Die obige Frage hat sich erledigt.
Dafür muss ich aber das Plugin EclipseME herunterladen und in Eclipse einbinden.
Ich habe dazu Fragen:
Auf der eclipseme Website wird ein Download angeboten von 2008. Ich habe darauf geklickt, aber es gibt 2 Daten zum Download: eclipseme.feature_1.7.9.src und eclipseme.feature_1.7.9_site.
Welche muss ich verwenden, oder beide?
Jetzt habe ich einfach mal beide installiert und nach einem Tutorial im Internet versucht, in Eclipse zu installieren(Tutorial: http://st.inf.tu-dresden.de/files/teaching/ss07/swp/Metrics.pdf [Es betrifft zwar nicht direkt EclipseME aber das Prinzip der Einbindung unterscheidet sich denke ich mal nicht]).
Jetzt wird mir auch in Eclipse, wenn ich auf Help->About Eclipse SDK -> Pglu-In Details klicke eine Menge Daten angezeigt, welche EclipseME heissen, denn Provider Craig Setera ist. Aber import javax.microedition.midlet.*; funktioniert immer noch nicht.

Danke für Hilfen


----------



## Kenan89 (11. Feb 2012)

Ich hätte eine neue Frage:

Ich habe folgenden Code eingegeben und hätte dazu einige Fragen:




```
import javax.microedition.lcdui.Choice;
import javax.microedition.lcdui.ChoiceGroup;
import javax.microedition.lcdui.DateField;
import javax.microedition.lcdui.Display;
import javax.microedition.lcdui.Form;
import javax.microedition.midlet.MIDlet;

public class testKlasse extends MIDlet{
	
	Display display;
	Form formular;
	
	ChoiceGroup geschlecht = new ChoiceGroup("Geschlecht:", Choice.EXCLUSIVE, new String[]{"männlich", "weiblich"}, null);
	DateField uhrzeit = new DateField(null, DateField.TIME);
	
	public testKlasse (){
		formular.append(geschlecht);
		formular.append(uhrzeit);
	}
	
	public void startApp(){
		display = Display.getDisplay(this);
		display.setCurrent(formular);
	}
	public void pauseApp(){
		
	}
	public void destroyApp(boolean option){
		
	}
	
}
```

Doch die Garbage Collection beendet ständig das Programm. Woran liegt das?
Ausserdem habe ich diesen Code aus einem TUtorial, wo der Konstruktor gar nicht im Code aufgerufen wird. Macht das Eclipse automatisch? Also nirgendwo im Programm, woher ich dieses Beispiel habe steht etwas von new Konstruktor.
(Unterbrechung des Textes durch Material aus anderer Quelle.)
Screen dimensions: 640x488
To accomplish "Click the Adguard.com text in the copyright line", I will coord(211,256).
EDIT: Ups, hatte vergessen, das formularfeld neu zu setzen


----------



## Kenan89 (11. Feb 2012)

Jetzt habe ich folgendes vor, doch ich komme nicht weiter.
Ich will ein Projekt aus mehreren Klassen erstellen, aber ich weiss nicht
wie ich diese Klassen "verbinden" kann.
In Java macht man ja new Klasse, um den Konstruktor aufzurufen. WIe mache ich das bei J2ME?
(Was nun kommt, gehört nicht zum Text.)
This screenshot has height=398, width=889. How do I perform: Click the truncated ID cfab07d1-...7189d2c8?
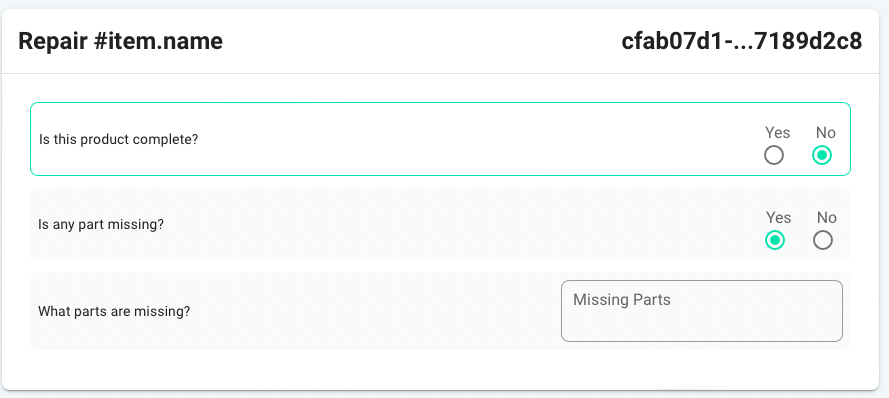742,41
Man hat quasi ein auswahlbildschirm, jenachdem was man wählt kommt man in eine andere Klasse und die aktuelle schliesst sich.


----------



## Marcinek (11. Feb 2012)

Folgener Tipp von mir:

Fange an mit einem kleinen JavaSE Programm an.
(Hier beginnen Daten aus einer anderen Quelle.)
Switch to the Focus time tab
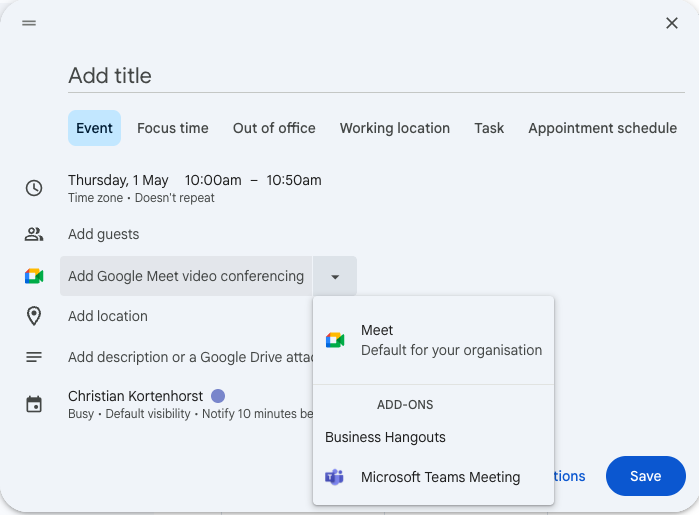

Außerdembehaupte ich, dass man eher für Iphone oder Android programmiert. So normale Handys mit JavaME sind nicht im Trend.


----------



## Kenan89 (11. Feb 2012)

Kleine Programme mit nur einer Klasse habe ich schon. Jetzt will ich etwas größere Programmieren.
Es ist ja so, dass man in Java mit einer main Methode anfängt. Die gibt es wohl in J2ME nicht.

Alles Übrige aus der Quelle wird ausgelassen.